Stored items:
•••••
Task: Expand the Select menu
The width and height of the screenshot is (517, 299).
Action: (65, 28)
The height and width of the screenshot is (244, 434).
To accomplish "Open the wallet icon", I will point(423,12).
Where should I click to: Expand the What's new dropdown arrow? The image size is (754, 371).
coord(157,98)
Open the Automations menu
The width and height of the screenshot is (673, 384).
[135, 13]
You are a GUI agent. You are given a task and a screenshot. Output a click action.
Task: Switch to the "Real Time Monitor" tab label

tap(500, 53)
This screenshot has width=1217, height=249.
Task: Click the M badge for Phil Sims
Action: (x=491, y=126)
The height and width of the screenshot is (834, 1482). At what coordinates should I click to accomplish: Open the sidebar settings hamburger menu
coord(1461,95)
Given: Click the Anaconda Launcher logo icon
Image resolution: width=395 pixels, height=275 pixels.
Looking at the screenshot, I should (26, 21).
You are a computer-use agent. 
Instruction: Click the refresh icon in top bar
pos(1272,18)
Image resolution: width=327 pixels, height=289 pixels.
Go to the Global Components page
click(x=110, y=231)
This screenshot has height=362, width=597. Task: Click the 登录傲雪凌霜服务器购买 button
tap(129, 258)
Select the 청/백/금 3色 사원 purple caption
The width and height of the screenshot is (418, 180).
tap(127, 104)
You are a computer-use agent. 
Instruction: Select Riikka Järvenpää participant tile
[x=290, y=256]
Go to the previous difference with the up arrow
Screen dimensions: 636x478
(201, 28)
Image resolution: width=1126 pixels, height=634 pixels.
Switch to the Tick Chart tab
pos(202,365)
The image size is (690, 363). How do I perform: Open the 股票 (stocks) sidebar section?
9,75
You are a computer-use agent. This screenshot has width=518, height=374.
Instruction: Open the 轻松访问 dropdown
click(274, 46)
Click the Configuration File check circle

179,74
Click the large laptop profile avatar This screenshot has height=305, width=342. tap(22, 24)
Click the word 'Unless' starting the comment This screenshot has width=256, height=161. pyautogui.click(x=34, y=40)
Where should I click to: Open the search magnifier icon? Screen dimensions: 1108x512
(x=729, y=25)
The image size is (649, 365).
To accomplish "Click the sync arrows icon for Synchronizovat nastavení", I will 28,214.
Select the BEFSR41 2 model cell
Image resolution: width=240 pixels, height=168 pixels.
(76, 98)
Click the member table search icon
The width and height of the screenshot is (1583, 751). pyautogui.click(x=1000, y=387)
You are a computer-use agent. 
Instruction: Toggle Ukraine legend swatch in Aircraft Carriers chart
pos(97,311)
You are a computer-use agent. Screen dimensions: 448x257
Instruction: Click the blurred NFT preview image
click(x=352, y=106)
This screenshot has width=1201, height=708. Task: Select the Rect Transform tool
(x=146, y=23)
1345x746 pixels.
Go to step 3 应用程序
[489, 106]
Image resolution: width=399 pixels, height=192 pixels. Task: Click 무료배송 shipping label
•••••
Task instructions:
Transcribe only what runs from the line with "Go to step 3 应用程序" to the last line above, keeping every line exactly as written.

Response for this exercise:
Go to step 3 应用程序
[489, 106]
Image resolution: width=399 pixels, height=192 pixels. Task: Click 무료배송 shipping label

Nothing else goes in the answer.